Red Hot Strings music workshop at Centrum

ProgramMusicRed Hot Strings

About Red Hot Strings

May 15-19, 2024

Originally called Vintage Jazz in 2016, we upped the temperature in 2019 and renamed this fiery offering Red Hot Strings. Come celebrate the Jazz Age string players, those who were the entertainers of the 1920s and ‘30s, playing ragtime, blues, and popular music with us at this dynamic workshop.

We cover a lot whether it’s Hot Jazz and 1930s Swing; the string-related sub-genres of Western Swing, Hawaiian Swing; and even the jazzier jug bands of the American South. All of the musical traditions of ragtime, blues, classical, and Creole had a hand in the development of the harmonically and rhythmically compelling vocabulary of jazz, and stringed instruments were in the mix from the very beginning.

Five days and four nights combined with seemingly endless music with like minds at Fort Worden is a memory we hope you keep forever in your repertoire of learning experiences.

Red Hot Strings workshop at Fort Worden

Registration is Now Open!

Red Hot Strings Workshops

Red Hot Strings Facts

  • Director: Matt Munisteri
  • Established in 2016
  • Musical traditions of hot jazz, swing, ragtime, blues, classical, and Creole
  • Instrumentation: guitar, 5-string banjo, mandolin, violin, steel guitar and upright bass

Experience Red Hot Strings

Red Hot Strings Concert

Saturday May 18, 7:30 PM

The Wheeler Theater

Tickets: $35.00


In-person instruction ranges from Hot Jazz to Western Swing, Rags to Beguines, for guitar, banjo, mandolin, violin, steel guitar, and upright bass. Some classes are available for online audit. There is no audition to register.

-*-

Instructions:
• a. From the Red Hot Strings workshop page, reproduce the passage starting at "Originally called Vintage" and ending at "the very beginning.".
• b. Answer these questions from the Red Hot Strings workshop page:
(i) What was the workshop originally called?
(ii) Who is the director?
(iii) In which venue is the concert held?

Provided data:
-*-

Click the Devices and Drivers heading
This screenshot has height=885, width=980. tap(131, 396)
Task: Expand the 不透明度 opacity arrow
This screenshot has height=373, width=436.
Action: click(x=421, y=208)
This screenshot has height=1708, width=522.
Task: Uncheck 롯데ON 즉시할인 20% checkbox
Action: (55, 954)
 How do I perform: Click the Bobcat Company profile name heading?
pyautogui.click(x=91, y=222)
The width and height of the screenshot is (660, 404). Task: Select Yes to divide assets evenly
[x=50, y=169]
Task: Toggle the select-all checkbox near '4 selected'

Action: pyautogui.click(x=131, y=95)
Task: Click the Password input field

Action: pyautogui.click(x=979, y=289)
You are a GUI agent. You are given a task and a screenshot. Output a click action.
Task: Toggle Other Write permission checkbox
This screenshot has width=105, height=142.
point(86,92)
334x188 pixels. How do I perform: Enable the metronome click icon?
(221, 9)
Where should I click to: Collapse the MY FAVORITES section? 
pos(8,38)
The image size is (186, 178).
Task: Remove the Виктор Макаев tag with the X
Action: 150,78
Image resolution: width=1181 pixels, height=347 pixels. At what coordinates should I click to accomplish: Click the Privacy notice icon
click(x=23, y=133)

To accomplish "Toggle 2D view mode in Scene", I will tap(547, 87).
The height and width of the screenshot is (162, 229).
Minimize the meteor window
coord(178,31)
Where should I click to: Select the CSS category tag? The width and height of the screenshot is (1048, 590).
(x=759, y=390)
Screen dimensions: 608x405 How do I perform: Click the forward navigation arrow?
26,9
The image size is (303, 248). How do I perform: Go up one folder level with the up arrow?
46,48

-*-

Solutions by task:
• a.
Originally called Vintage Jazz in 2016, we upped the temperature in 2019 and renamed this fiery offering Red Hot Strings. Come celebrate the Jazz Age string players, those who were the entertainers of the 1920s and ‘30s, playing ragtime, blues, and popular music with us at this dynamic workshop.

We cover a lot whether it’s Hot Jazz and 1930s Swing; the string-related sub-genres of Western Swing, Hawaiian Swing; and even the jazzier jug bands of the American South. All of the musical traditions of ragtime, blues, classical, and Creole had a hand in the development of the harmonically and rhythmically compelling vocabulary of jazz, and stringed instruments were in the mix from the very beginning.

• b.
(i) Vintage Jazz
(ii) Matt Munisteri
(iii) The Wheeler Theater